昔は、この竹藪は大木の生い茂った森であった。たまたま吉野川に大洪水があって、南方の山手にひき上がった長善寺の石段の下から3段めまで浸水した。この時はるか西方の加茂からこの森を眺めたら、朝日が浮島となった森の上に、あかあかとさし昇ったので、村人たちは「日出森」と呼んでいたが、いつの頃からか秀盛というようになった。その森も竹藪になってしまった。 藪の中に、巾1m・長さ約4m・厚さ3.4cmほどの平石で造られた。広さ4畳敷ぐらいの石室がある。この祠に油あげを供えてお参りすると不思議と咳が止まるので、今も参詣人が後をたたない。

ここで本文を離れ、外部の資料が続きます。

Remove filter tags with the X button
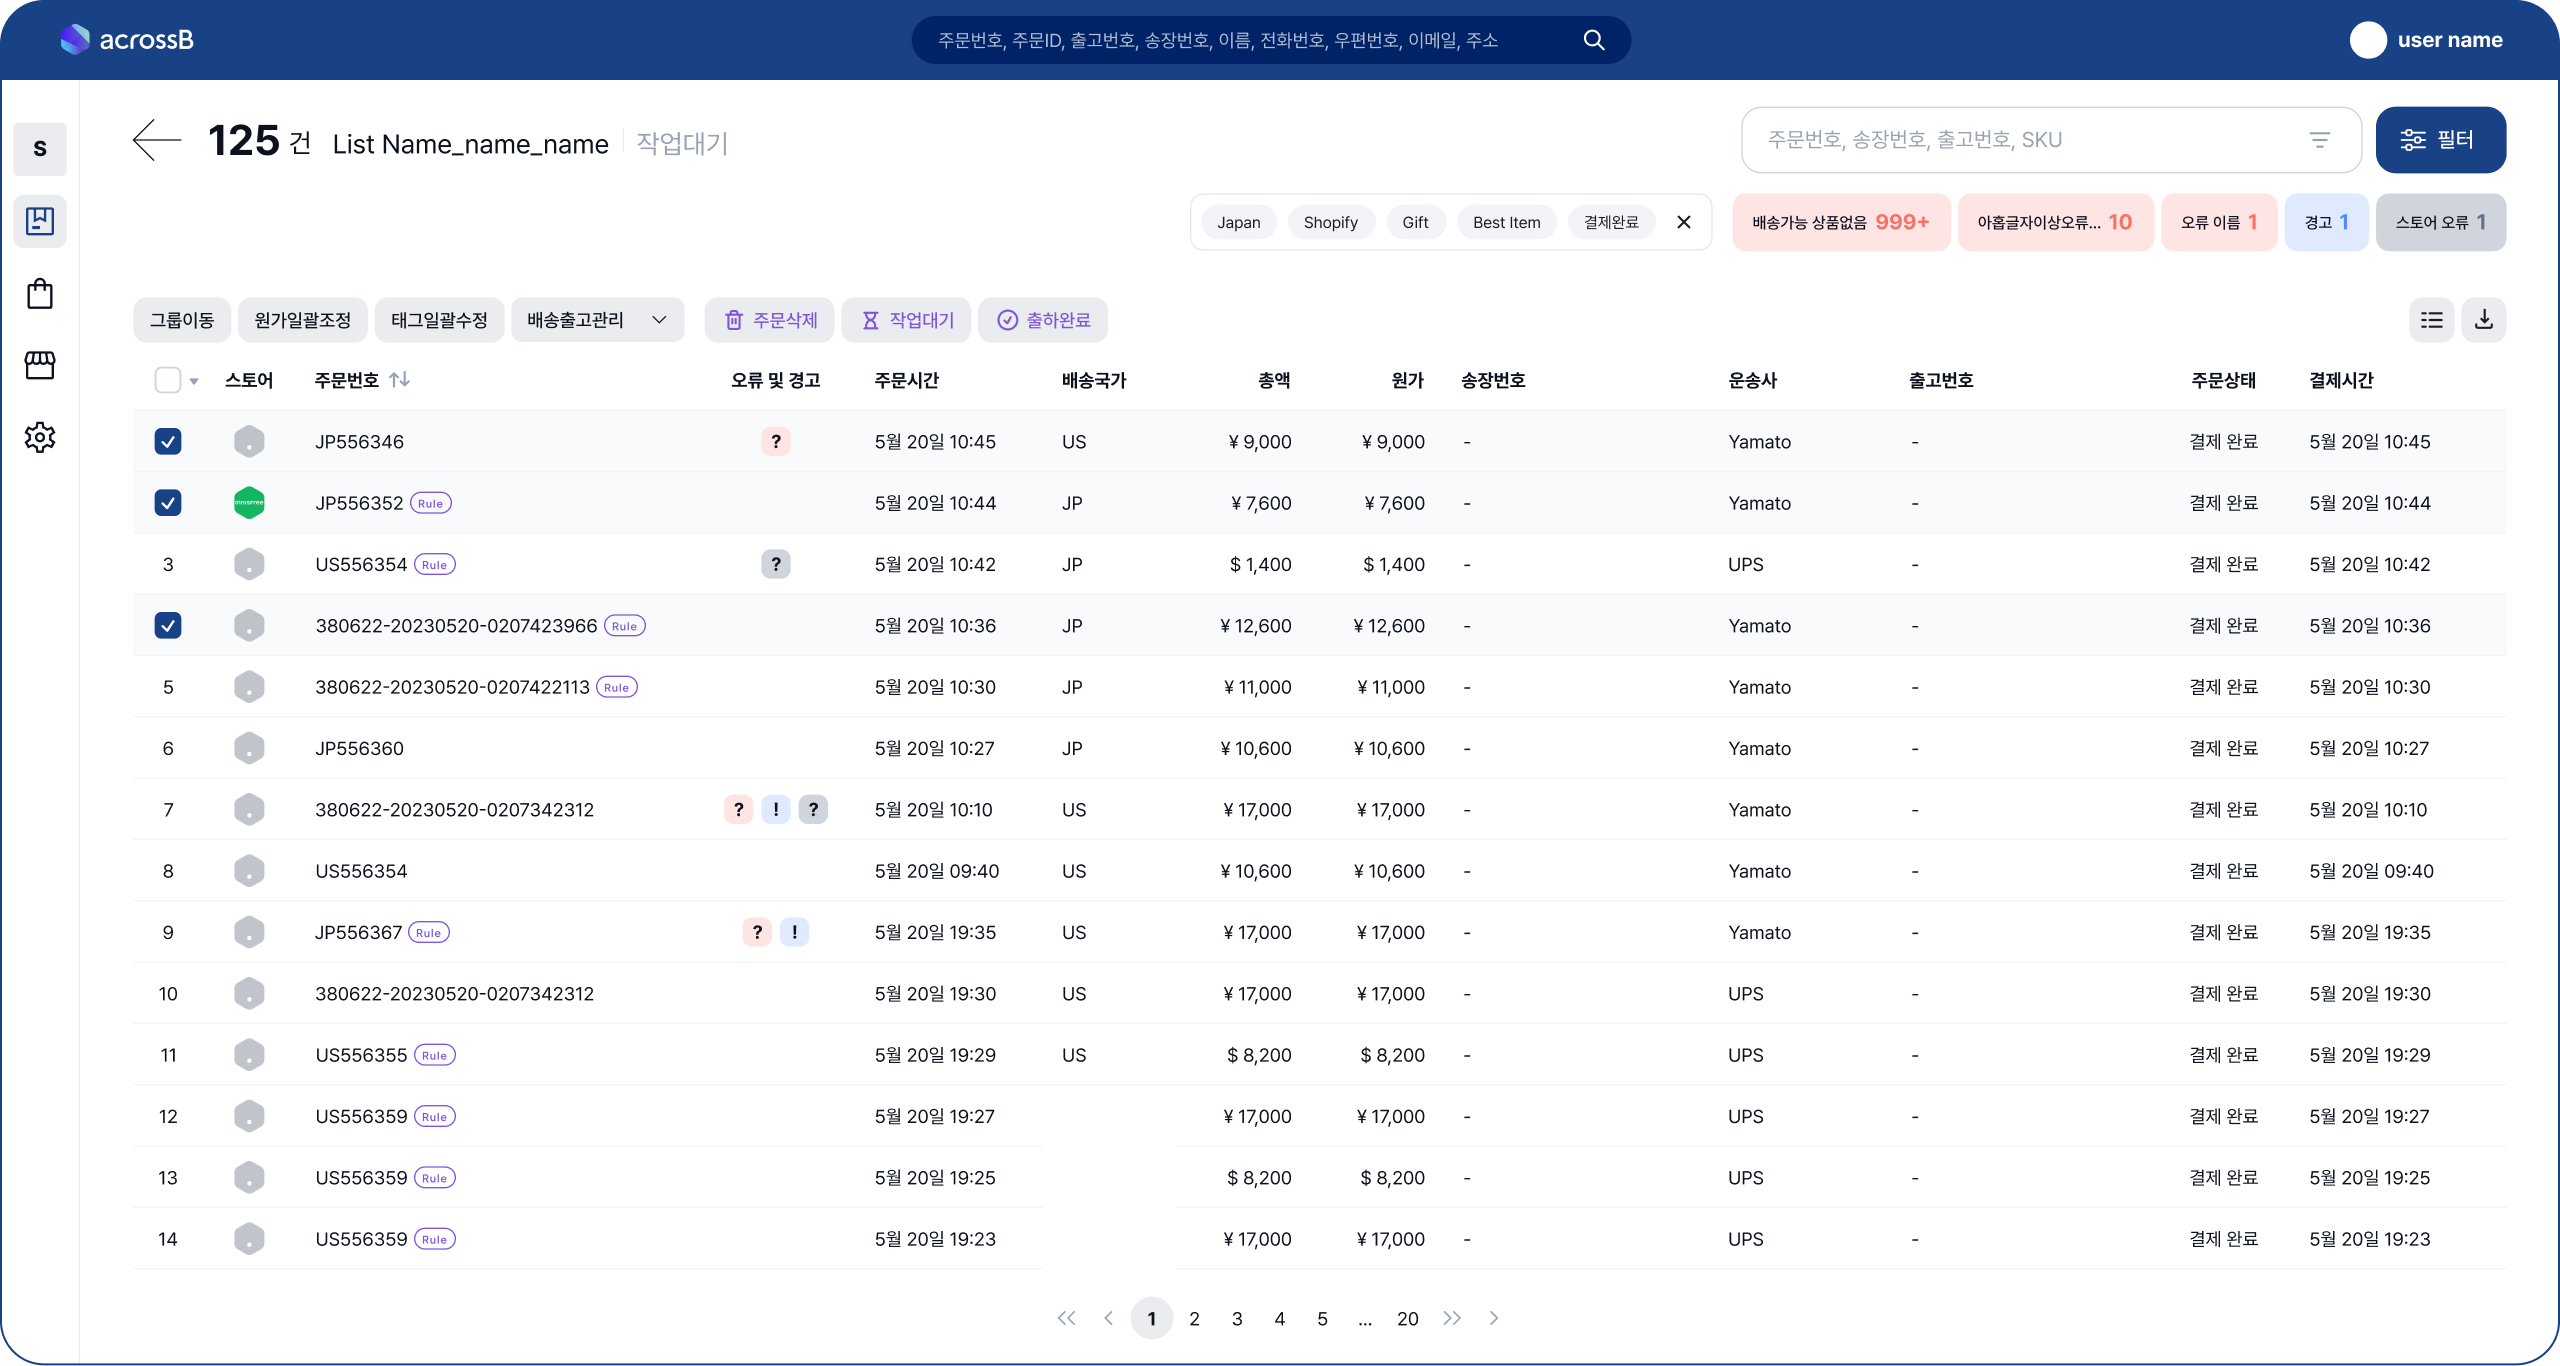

昔、客ごとのあるとき村人が、膳・椀を借りに行き「明日何十人前お願いします。」とこの祠に頼んでおくと、翌朝間違いなく頼んだだけの膳・椀が用意されてあった。用がすむと「ありがとうございました。」と返せばよいので、ことある度に利用していた。ところがある時、不心得者がいて、借り出したまでは良かったが、慾心をおこし返さなかった。それ以来いくらお願いしても貸してくれなくなったということだ。
この石室に次のような説明がつけられている。
昔、第55代文徳天皇第1皇子惟喬親王の遺民たちが、天皇器地祖神神社の神人氏子として、東は駒の蹄の通うほど、西はロ・カイの立つほど、日本国中諸役ご免の綸旨をかさに、天皇器地祖神神社の菊花ご紋章入りの絵符ちょうちんを振りかざし、諸国の森を、官私の別なく、思うままに樹木を切り倒して、膳・椀を造ったという。それらの人を木地屋と呼び、古墳内を利用し、穩里(かくしざと)として使用していた。だからこそ膳・椀も貸すことができたんだ。つまりこの石室は木地屋の工場だったというわけである。